Your instructions:
Quote each of the items below word for word, leaving out the pictures.

Data records:
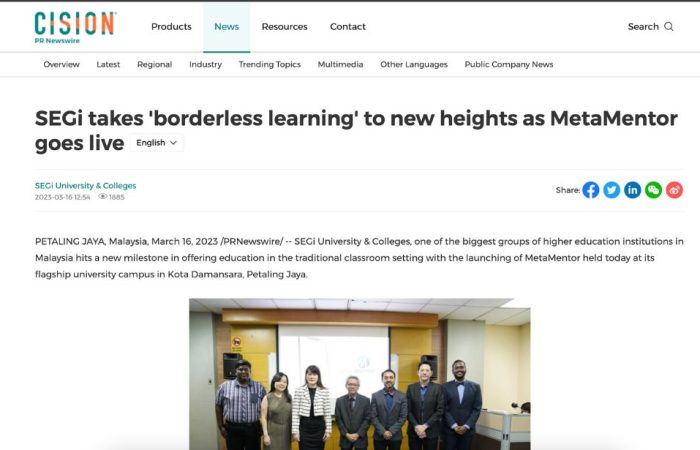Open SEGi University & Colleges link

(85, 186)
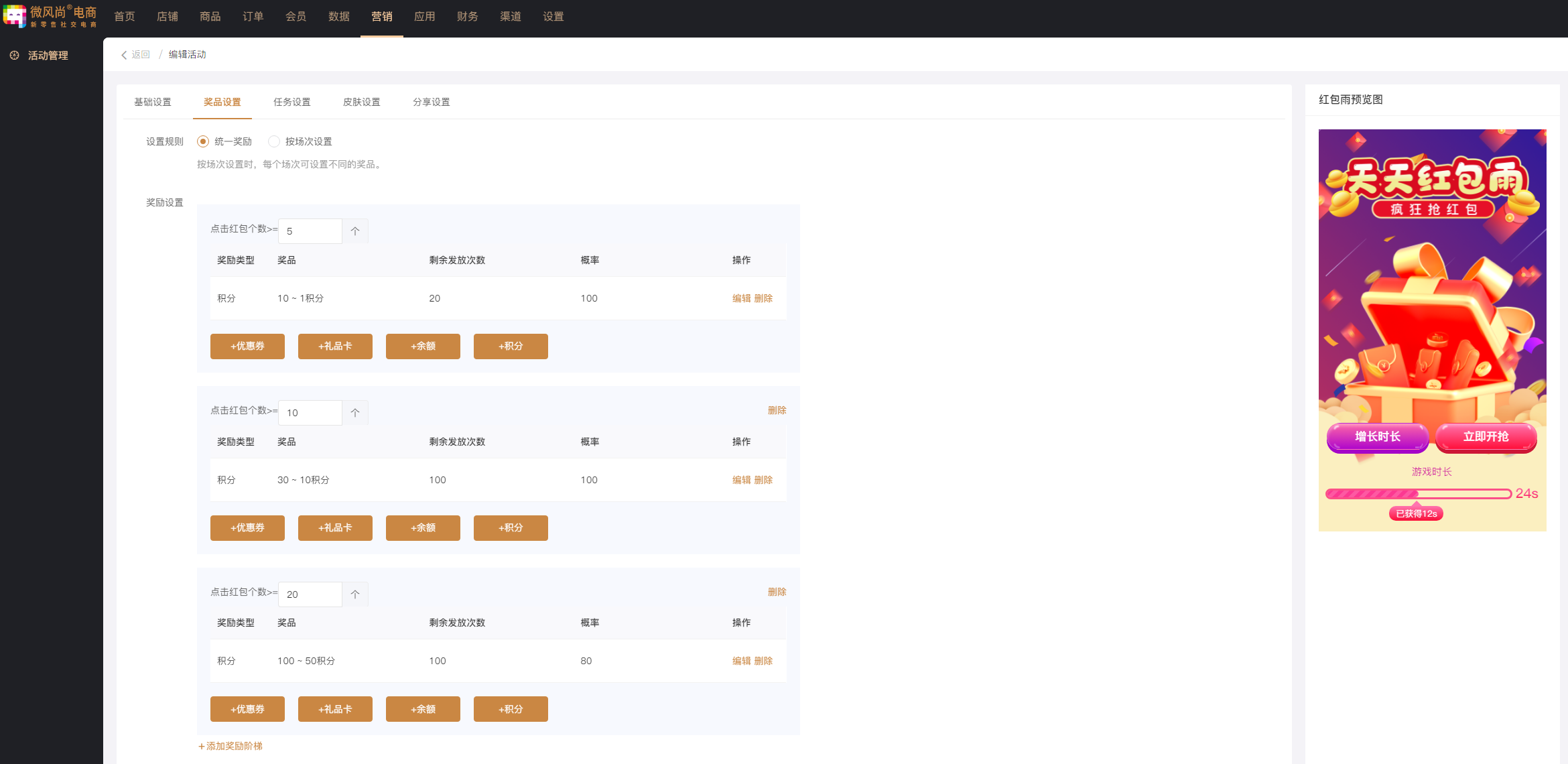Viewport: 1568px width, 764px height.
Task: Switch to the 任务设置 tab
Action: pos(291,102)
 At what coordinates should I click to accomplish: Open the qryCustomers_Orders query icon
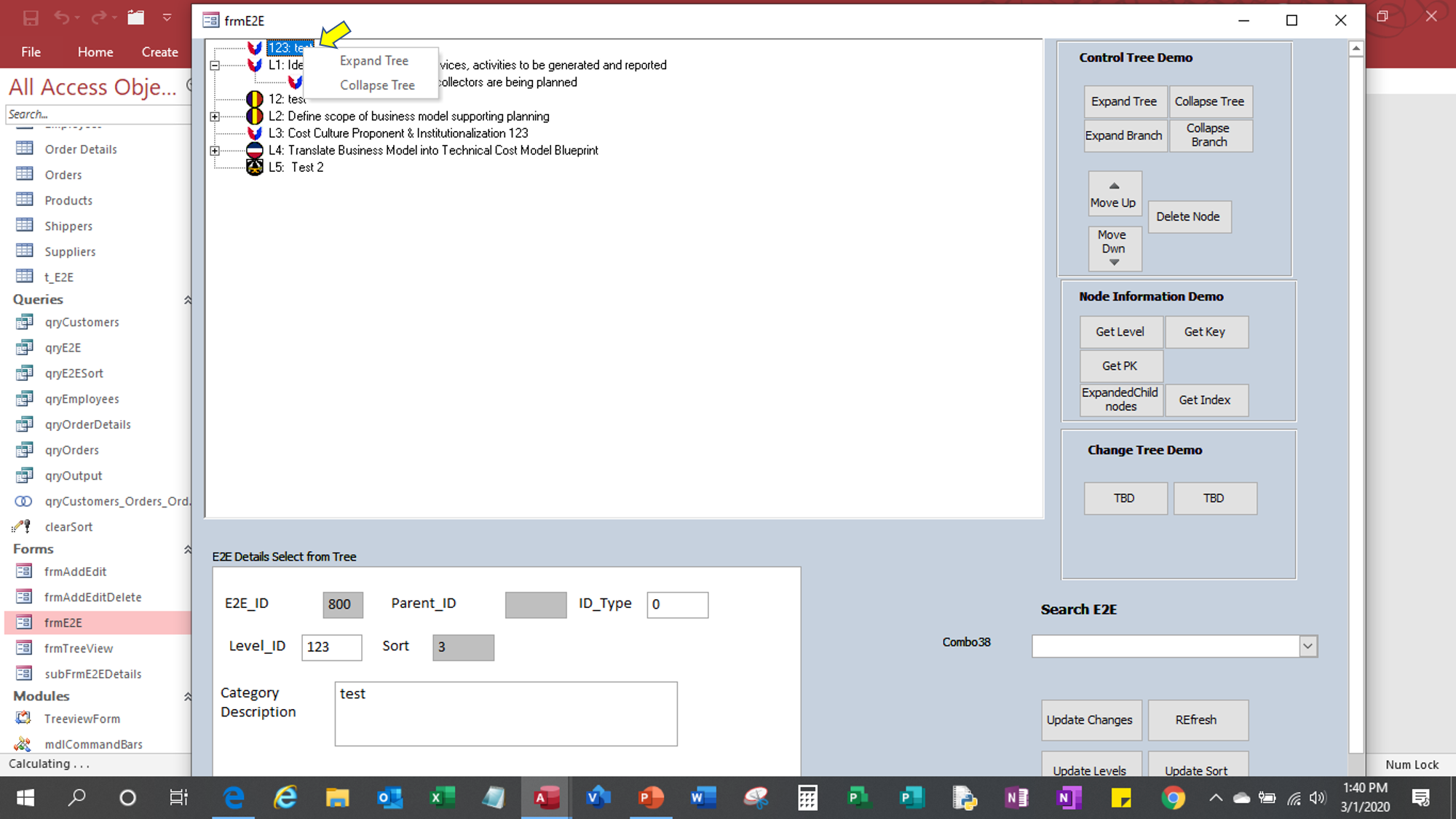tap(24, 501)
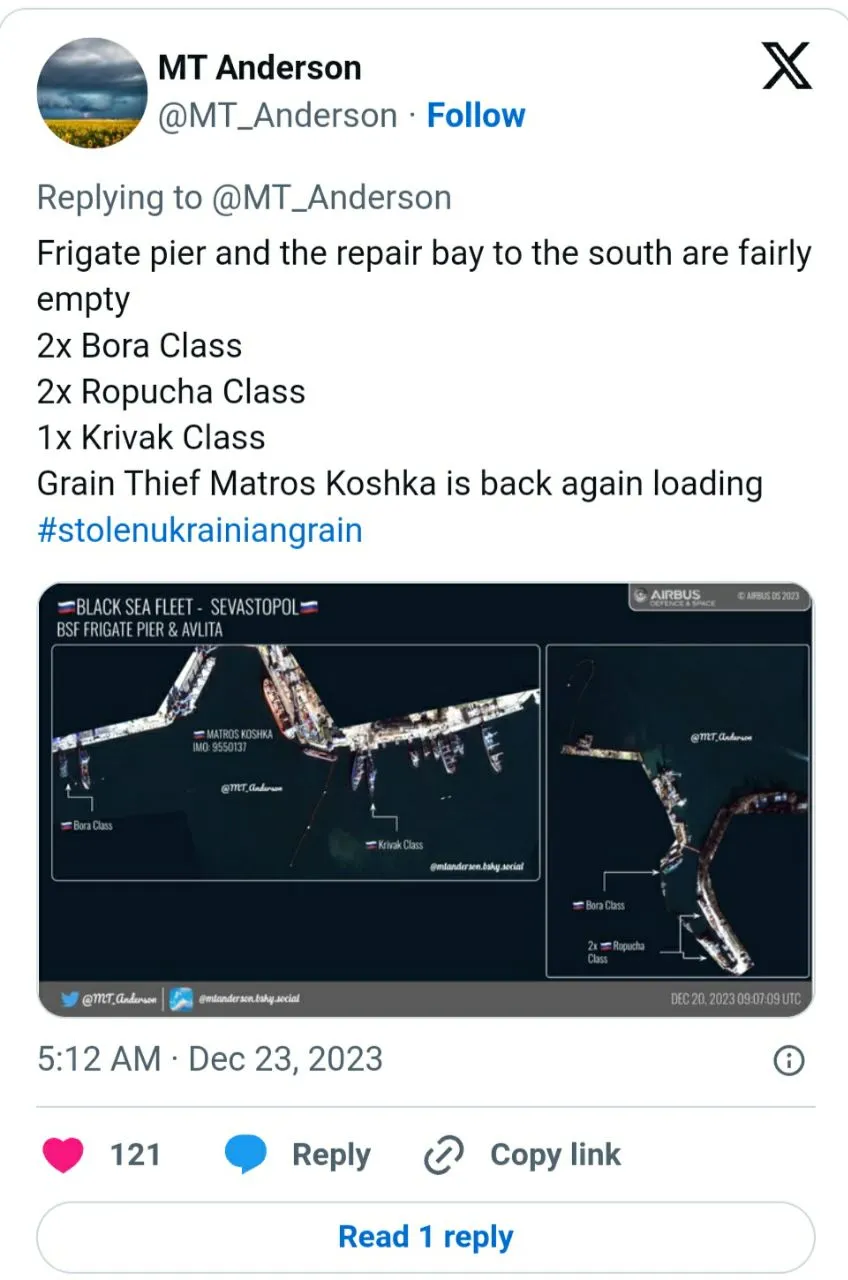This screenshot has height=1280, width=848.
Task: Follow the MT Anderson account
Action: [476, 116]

Output of the task:
Open SEGi University & Colleges link

(85, 186)
Viewport: 1568px width, 764px height.
Task: Switch to the 任务设置 tab
Action: pos(291,102)
 At what coordinates should I click to accomplish: Open the qryCustomers_Orders query icon
tap(24, 501)
This screenshot has height=1280, width=848.
Task: Follow the MT Anderson account
Action: [476, 116]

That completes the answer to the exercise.